ECLI:NL:RBDHA:2023:11270
Rechtbank Den Haag
- Eerste aanleg - enkelvoudig
- Rechtspraak.nl
Beoordeling van het beroep tegen het niet in behandeling nemen van een asielaanvraag op basis van de Dublinverordening
In deze uitspraak van de Rechtbank Den Haag, gedaan op 14 juli 2023, wordt het beroep van eiser tegen het niet in behandeling nemen van zijn aanvraag voor een verblijfsvergunning asiel voor bepaalde tijd beoordeeld. De staatssecretaris van Justitie en Veiligheid had de aanvraag afgewezen met het argument dat Duitsland verantwoordelijk was voor de behandeling van de aanvraag. De rechtbank heeft op 29 juni 2023 de zaak behandeld, waarbij zowel de gemachtigde van eiser als die van de staatssecretaris aanwezig waren.
De rechtbank concludeert dat de staatssecretaris terecht heeft besloten de aanvraag niet in behandeling te nemen. Dit besluit is gebaseerd op de Dublinverordening, die bepaalt dat een asielaanvraag niet in behandeling wordt genomen als een andere lidstaat verantwoordelijk is. In dit geval heeft Nederland een verzoek om terugname aan Duitsland gedaan, dat door Duitsland is geaccepteerd. Eiser had eerder vingerafdrukken afgegeven in Duitsland, wat volgens de rechtbank betekent dat hij daar een asielaanvraag heeft ingediend.
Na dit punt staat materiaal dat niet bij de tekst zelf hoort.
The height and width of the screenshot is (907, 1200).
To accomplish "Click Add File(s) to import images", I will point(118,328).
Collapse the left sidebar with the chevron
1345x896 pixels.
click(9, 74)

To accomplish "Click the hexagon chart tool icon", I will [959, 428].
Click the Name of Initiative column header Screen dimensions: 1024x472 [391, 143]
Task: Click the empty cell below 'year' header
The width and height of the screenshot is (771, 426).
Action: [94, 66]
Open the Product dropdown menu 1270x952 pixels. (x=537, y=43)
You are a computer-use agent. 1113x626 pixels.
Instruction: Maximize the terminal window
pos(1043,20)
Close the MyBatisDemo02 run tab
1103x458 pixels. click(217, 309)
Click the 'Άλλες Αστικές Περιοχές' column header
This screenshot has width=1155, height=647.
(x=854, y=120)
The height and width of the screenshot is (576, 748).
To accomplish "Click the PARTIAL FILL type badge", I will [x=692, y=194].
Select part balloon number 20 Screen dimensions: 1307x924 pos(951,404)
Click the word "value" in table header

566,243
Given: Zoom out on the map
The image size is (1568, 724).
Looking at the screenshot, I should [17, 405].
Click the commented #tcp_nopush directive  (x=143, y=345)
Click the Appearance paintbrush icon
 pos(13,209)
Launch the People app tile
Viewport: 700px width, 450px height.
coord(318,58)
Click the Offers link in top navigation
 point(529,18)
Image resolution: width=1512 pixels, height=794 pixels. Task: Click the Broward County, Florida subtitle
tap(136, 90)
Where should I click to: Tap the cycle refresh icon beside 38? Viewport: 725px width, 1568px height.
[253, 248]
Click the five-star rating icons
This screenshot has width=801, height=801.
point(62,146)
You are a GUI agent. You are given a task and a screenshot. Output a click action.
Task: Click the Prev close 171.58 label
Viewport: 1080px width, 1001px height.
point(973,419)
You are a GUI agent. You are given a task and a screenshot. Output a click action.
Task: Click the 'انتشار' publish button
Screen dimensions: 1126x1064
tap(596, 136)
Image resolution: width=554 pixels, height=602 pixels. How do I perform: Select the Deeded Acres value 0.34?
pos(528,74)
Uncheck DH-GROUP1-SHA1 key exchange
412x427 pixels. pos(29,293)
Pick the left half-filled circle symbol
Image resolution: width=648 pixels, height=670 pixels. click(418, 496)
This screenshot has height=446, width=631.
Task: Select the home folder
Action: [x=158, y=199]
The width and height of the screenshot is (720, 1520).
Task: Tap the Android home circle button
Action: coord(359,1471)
Eiser voerde aan dat hij gedwongen was zijn vingerafdrukken af te staan en dat dit niet automatisch betekent dat hij een asielaanvraag heeft ingediend. De rechtbank oordeelt echter dat de staatssecretaris op basis van het interstatelijk vertrouwensbeginsel mag aannemen dat Duitsland zijn internationale verplichtingen nakomt. Eiser heeft niet aangetoond dat hij niet de bescherming kan krijgen die hij nodig heeft in Duitsland. De rechtbank verklaart het beroep ongegrond en bevestigt dat de staatssecretaris de aanvraag terecht niet in behandeling heeft genomen. Eiser krijgt geen proceskostenvergoeding.